Desde 1º de julho de 2026, a Receita Federal passou a emitir os novos Cadastros Nacionais da Pessoa Jurídica (CNPJ) em formato alfanumérico. A mudança mantém a estrutura de 14 caracteres do documento, mas permite a combinação de letras e números nas 12 primeiras posições, ampliando a capacidade de geração de novos registros para acompanhar o crescimento da atividade empresarial no país.
A alteração é aplicada exclusivamente aos novos cadastros realizados a partir da data de implantação. Empresas já constituídas, incluindo os Microempreendedores Individuais (MEIs) formalizados antes da mudança, continuam utilizando seus atuais números de CNPJ, sem necessidade de qualquer atualização.
Segundo a Receita Federal, a adoção do novo formato tem como principal objetivo evitar o esgotamento das combinações disponíveis no modelo exclusivamente numérico, garantindo a continuidade e a eficiência do sistema nacional de identificação das pessoas jurídicas.
Apesar da mudança no formato do cadastro, não houve alterações nas obrigações tributárias, nas regras cadastrais ou nos procedimentos fiscais. No entanto, empresas e desenvolvedores de sistemas devem garantir que seus softwares de gestão, ERPs, cadastros internos, planilhas e integrações com bancos e plataformas de pagamento estejam preparados para reconhecer CNPJs que contenham letras.

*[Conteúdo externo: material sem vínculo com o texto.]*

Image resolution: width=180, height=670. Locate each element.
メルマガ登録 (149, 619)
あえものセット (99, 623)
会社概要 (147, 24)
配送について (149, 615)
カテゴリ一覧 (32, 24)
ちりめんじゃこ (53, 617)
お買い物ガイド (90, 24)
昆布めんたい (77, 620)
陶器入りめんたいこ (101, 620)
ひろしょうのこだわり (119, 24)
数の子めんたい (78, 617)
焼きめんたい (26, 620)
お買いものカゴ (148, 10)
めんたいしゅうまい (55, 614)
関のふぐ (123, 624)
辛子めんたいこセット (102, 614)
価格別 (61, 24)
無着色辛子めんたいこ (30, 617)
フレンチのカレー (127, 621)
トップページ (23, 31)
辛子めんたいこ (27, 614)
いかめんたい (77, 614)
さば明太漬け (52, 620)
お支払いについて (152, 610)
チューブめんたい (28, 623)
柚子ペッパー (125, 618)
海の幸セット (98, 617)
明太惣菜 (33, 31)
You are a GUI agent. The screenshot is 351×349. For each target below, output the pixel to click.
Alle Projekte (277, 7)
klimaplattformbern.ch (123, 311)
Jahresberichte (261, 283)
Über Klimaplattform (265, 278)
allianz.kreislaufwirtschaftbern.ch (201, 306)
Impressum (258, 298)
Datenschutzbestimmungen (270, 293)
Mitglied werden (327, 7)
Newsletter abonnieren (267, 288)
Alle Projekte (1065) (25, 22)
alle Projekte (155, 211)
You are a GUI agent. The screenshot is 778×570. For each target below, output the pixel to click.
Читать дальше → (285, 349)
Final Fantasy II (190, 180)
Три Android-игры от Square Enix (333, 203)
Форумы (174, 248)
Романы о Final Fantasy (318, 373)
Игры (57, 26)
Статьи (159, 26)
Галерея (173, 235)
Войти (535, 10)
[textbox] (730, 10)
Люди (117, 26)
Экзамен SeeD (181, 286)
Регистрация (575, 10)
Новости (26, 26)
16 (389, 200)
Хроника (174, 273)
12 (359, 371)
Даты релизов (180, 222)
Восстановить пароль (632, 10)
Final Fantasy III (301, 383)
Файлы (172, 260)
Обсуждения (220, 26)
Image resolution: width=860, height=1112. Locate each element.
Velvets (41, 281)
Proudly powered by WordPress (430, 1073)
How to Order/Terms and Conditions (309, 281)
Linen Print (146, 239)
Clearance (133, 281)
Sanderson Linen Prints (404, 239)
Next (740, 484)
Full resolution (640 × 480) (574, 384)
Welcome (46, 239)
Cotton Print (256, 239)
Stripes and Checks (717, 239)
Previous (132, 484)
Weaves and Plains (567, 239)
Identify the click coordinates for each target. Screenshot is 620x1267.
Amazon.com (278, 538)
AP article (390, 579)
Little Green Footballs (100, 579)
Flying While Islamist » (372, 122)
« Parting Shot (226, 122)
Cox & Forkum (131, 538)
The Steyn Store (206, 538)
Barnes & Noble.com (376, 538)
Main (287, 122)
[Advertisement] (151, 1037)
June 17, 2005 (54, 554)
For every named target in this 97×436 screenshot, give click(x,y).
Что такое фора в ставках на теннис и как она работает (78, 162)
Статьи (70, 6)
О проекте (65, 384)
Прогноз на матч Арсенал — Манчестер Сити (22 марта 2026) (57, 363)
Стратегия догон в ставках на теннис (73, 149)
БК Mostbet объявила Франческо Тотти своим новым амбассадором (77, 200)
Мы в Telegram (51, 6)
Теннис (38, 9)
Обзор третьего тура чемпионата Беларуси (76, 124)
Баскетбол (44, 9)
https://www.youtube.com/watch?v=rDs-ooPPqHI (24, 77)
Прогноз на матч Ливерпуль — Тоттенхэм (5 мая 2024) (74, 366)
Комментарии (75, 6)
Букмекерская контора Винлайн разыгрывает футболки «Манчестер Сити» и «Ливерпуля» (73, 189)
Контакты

O novo padrão preserva a estrutura tradicional do documento: os oito primeiros caracteres continuam identificando a raiz do CNPJ, os quatro seguintes correspondem ao estabelecimento e os dois últimos permanecem como dígitos verificadores, que seguem sendo exclusivamente numéricos.
A expectativa é que a implantação do CNPJ alfanumérico assegure maior longevidade ao cadastro nacional, permitindo que o sistema acompanhe o aumento do número de empresas formalizadas no Brasil sem comprometer sua capacidade de identificação.